All ad hoc online experimentation plans must be shared with the Local Organizing Committee in advance (by 5 June 2024). For all experimentation in regular sessions, the initiator must work with the session chair who will inform the LOC. If the experimentation does not take place within a session, it should be communicated directly with the LOC at [email protected]. Any experimentation that invites participation for virtual attendees of the conference who have received remote participation as an accommodation should be flagged in Whova with the “adhoc online” tag and access instructions provided.

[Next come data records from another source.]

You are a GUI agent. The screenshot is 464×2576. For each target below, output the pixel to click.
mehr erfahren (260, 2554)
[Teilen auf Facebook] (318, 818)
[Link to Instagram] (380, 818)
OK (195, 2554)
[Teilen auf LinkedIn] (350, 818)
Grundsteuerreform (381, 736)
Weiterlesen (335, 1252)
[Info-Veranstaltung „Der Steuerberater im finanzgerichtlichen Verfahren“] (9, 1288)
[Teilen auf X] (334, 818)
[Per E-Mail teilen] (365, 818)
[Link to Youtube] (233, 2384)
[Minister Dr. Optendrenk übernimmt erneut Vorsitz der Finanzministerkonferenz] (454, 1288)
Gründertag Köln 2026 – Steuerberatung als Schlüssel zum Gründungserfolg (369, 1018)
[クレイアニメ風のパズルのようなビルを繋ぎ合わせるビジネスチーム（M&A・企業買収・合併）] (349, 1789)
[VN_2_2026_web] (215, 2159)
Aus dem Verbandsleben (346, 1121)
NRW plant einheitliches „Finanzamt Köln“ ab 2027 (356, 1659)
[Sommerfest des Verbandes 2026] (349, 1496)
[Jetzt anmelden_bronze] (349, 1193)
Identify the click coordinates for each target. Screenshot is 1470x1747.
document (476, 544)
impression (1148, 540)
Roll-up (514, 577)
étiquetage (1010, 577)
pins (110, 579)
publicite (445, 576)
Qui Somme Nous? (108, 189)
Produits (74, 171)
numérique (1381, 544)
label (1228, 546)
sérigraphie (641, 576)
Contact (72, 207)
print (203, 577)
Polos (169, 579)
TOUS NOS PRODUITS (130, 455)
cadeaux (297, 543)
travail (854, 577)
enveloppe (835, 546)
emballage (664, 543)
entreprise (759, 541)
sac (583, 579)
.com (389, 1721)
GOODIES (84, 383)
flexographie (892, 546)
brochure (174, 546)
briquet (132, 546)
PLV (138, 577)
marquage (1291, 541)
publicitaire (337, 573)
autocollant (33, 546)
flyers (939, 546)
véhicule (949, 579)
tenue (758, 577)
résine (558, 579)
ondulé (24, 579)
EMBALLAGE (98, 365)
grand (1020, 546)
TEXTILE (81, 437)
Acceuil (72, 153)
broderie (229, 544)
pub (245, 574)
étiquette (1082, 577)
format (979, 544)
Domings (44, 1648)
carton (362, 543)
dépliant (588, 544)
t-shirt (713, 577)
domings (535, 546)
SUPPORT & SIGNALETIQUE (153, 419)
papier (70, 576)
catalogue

Examples of acceptable ad hoc online experimentation:

  • in a room where the technology supports two-way zoom, (and after obtaining consent from all presenters and alerting LOC and session chair) publishing on whova the zoom link used by remote presenters to allow additional remote attendees with presenters taking turns moderating the online participation
  • bringing project collaborators (after briefing them on the code of conduct) to a poster via an ipad provided by the presenter to help answer questions about the study
  • setting up an after-conference asynchronous discussion related to a symposium on a private discord accessed only through a link in whova
  • sharing a link in your session to publicly accessible online environments (like a publicly accessible online discussion or software demo) as long as it is clear that environment is not part of the conference and may not follow the conference Code of Conduct

Examples of UNACCEPTABLE ad hoc online experimentation:

  • livestreaming and recording the conference banquet on facebook live (since participants would not all have consented to filming, and there is no way to ensure access only to people who have agreed to the code of conduct)
  • reposting a link to a hybrid symposium from whova to X/twitter
  • a remote presenter sharing their presentation zoom link with friends to watch their talk without gaining consent from other presenters in the session or alerting their session chair
  • advertising an online event as part of the conference on whova, and then asking the local organizers or student volunteers provide or reconfigure IT to support the event
  • reconfiguring a room’s IT to support an ad hoc online experiment, and then not returning it to the original configuration

All ad hoc online experimentation is the responsibility of the initiator of the experiment and must keep session chairs or conference chairs fully informed. People whose ad hoc online experimentation negligently results in violations of the Code of Conduct may be held responsible even if they did not commit those violations themselves.